En menos de un minuto habían sacado una segunda losa y la habían colocado cuidadosamente junto a la primera.

—Ya está —dijo. Luego miró en el interior del agujero que había hecho, y utilizó la luz de la linterna para inspeccionarlo.

—No hay nada más en la cavidad —informó— a excepción de algunos escombros y un montón de polvo.

Ambos se quedaron mirando las dos placas de piedra de hito en hito. Eran más o menos rectangulares, con la base cuadrada y la parte superior redondeada, tal vez de unos dos centímetros y medio de grosor, unos cuarenta de alto y veinticinco de ancho. La superficie de ambas presentaba una detallada inscripción y Bronson, que en los últimos días había visto suficientes textos como para estar prácticamente seguro de reconocerlo, pensó que estaban escritas en arameo.
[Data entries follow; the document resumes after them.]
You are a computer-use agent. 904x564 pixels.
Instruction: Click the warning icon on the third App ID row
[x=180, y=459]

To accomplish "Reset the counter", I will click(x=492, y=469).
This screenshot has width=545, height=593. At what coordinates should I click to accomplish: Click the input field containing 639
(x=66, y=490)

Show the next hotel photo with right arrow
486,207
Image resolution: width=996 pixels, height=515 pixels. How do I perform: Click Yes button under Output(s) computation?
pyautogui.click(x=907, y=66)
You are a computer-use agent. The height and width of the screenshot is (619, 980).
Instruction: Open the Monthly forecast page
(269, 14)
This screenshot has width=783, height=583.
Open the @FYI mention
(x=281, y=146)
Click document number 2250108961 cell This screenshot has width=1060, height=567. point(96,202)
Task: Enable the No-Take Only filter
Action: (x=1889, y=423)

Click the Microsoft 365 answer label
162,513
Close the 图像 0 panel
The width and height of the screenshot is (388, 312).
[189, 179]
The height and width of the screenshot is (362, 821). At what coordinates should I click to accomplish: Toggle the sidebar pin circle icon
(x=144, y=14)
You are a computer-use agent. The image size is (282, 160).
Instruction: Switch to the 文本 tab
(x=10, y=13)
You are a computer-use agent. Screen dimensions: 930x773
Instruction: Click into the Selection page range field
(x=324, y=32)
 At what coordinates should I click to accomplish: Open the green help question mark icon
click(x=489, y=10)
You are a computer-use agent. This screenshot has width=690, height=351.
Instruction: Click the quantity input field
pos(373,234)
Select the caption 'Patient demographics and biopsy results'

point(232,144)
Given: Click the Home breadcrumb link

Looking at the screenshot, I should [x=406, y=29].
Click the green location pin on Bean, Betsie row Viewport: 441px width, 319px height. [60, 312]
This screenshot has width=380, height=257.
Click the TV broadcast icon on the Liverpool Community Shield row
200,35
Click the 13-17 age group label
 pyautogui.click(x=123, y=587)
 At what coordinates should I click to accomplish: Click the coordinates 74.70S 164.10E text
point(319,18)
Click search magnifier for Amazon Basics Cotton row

Además, parecían idénticas.

—Te has puesto perdido de polvo —afirmó Ángela mirándolo.

—Sí, y de dos milenios de antigüedad, supongo.

Ángela apuntó a las tablillas.

—Pero no hay ni una mota de polvo en ninguna de ellas.

Bronson las observó con más detenimiento.

—Es posible que se haya desprendido mientras las sacabas —sugirió—. ¿Qué son? El texto en arameo parece una especie de lista. Más que un texto compacto, parece una serie de líneas independientes.

Durante unos segundos Ángela no contestó y se limitó a arrodillarse y estudiar las dos placas mientras deslizaba suavemente las yemas de los dedos por encima de los caracteres arameos. Luego alzó la vista hacia Bronson con el rostro completamente pálido.

—Nunca imaginé que pudiéramos encontrar algo así —dijo casi en un susurro—. Creo que podríamos encontrarnos ante lo que se conoce como las tablas del Templo de Jerusalén y de Moisés. En mi opinión, debe de ser una copia realmente antigua del decálogo.

—¿De qué? —Bronson se percató de que Ángela parecía tener ciertas dificultades para respirar.

—Estoy hablando de los diez mandamientos, la alianza mosaica. Las que Dios entregó a Moisés en el monte Sinaí. El pacto entre Dios y el hombre, las tablas que establecieron las bases de la fe. —Tras una breve pausa, Ángela miró a Bronson con los ojos muy abiertos, casi asustada—. Olvídate del arca de la alianza. Podríamos encontrarnos ante dos copias de la mismísima alianza.

—¿Quién ha dicho que se trata de copias? —preguntó Baverstock surgiendo desde detrás de ellos, empuñando una pistola.